Are colonies any good?

aimeeandbeatles

watermelon
Joined
Apr 5, 2007
Messages
20,112
I use colonies when there's a really good resource in a useless place (like surrounded in jungle or you know)

Are they any good? :)

P.S. I'm playing myself, so no over Civs will attack them. I'm a wimp when it comes to having to fight :lol:
 
Ah, thanks :D

I use them before building a city, specially if they're far away from the capital
 
Yes, that's what I do.. I send the worker building a road and when it's done I build one!
 
Personally, I never use them unless I'm in a hurry (I need that Iron NOW!) or if it's in the middle of a huge mountain range (and thus can't get a city near it). I usually just build a city. After all, you're going to need to build a city there anyways. Might as well build it then and there.
 
I never really use them as if you don't plant a city ther the Ai will and you lose the resource.
 
I build colonies only when the resource won't be within reach of a new or existing city reasonably soon.
 
I never really use them as if you don't plant a city ther the Ai will and you lose the resource.

That's why you place a scout or some other non defense unit on there under the defense, so if the AI comes and builds a city beside it, your non defense unit can stay.
 
Indeed...colonies are near useless. The enemy needs to only build a city in the general area and voila! Its theres, no questions, no provoking war.

I've stolen quite a gem in my recent game using this method. I planted a city as near to it I as I could get. Then I popped a temple to boost my culture range. When the range splashed the colony...it was all mine!
 
A little trick with colonies that not many know about...

A colony takes 1 worker 1 turn to build. In the same way that planting a city on a tile counts as roading it, so does planting a colony on a tile.

Colonies are disbanded as soon as they come within a city's radius - and the road "underneath" the colony remains.

Right, so there's a source of gems/iron/coal/whatever on a mountain or hill that you want quickly. You have a settler to go grab it. Send a worker with the settler, as well.

Before settling the city, create a colony on the resource. Then settle the city next to it. Voila, it's instantly connected by road! You burn one worker but save up to 9 turns building the road.
 
Colonies can be good, but cities are almost always better. Eventually, someone's cultural borders are going to expand and take your colony in almost every situation.
 
That;s why I don't play with other civs ;)

I dont like fighting
 
^ So there are no civs that you verse :confused:?
Anyway, I never use colonies. Ever since the day the AI laid a city right next to it and took it over, I don't like them and don't build them.
 
I build them when I want a resource now, and I don't want to wait untill my cultural border expands.
 
A little trick with colonies that not many know about...

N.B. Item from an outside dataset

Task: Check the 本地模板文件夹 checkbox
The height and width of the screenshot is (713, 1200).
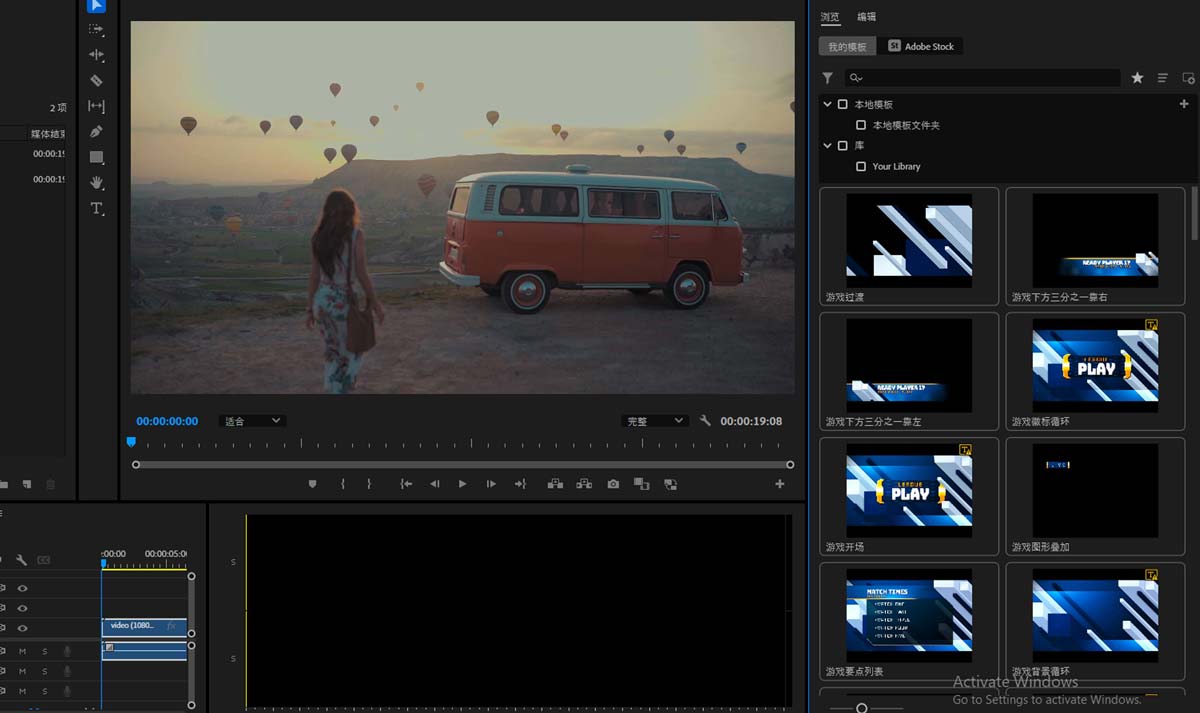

A colony takes 1 worker 1 turn to build. In the same way that planting a city on a tile counts as roading it, so does planting a colony on a tile.

Colonies are disbanded as soon as they come within a city's radius - and the road "underneath" the colony remains.

Right, so there's a source of gems/iron/coal/whatever on a mountain or hill that you want quickly. You have a settler to go grab it. Send a worker with the settler, as well.

Before settling the city, create a colony on the resource. Then settle the city next to it. Voila, it's instantly connected by road! You burn one worker but save up to 9 turns building the road.

This may come in handy. thanks for posting this.
 
Talking of colonies, I just used one in this situation ... apologies for the poor ASCII art!

GGG
GHM
MMM
MMI

G=grass (or plains or whatever...)
H=hill
M=mountain
I=Iron (on a mountain)

Surrounded by water.

Settling on the hill, waiting ages to build some culture (this was waaay outside my core and too early to have the spare cash to rush), was out. Besides this was PtW and would've screwed the RCP around my future FP site. So I used a colony instead :goodjob: Those mountains have been good to me, there was Saltpeter in them as well :D
 
As a corollary to the colonies discussion, also remember that once you start a build, you can finish it, even if you lose a necessary strategic resource. Example: let's say you have Chivalry and Iron, but no horses. You spy a pony near the AI's borders. Plant a colony and immediately switch a bunch of builds to knights. Even if the AI's culture borders expand and destroy the colony, you'll get to finish the knights that you started, which may be enough to go and take those horses back. I don't use colonies often, but I can't say that I never use them.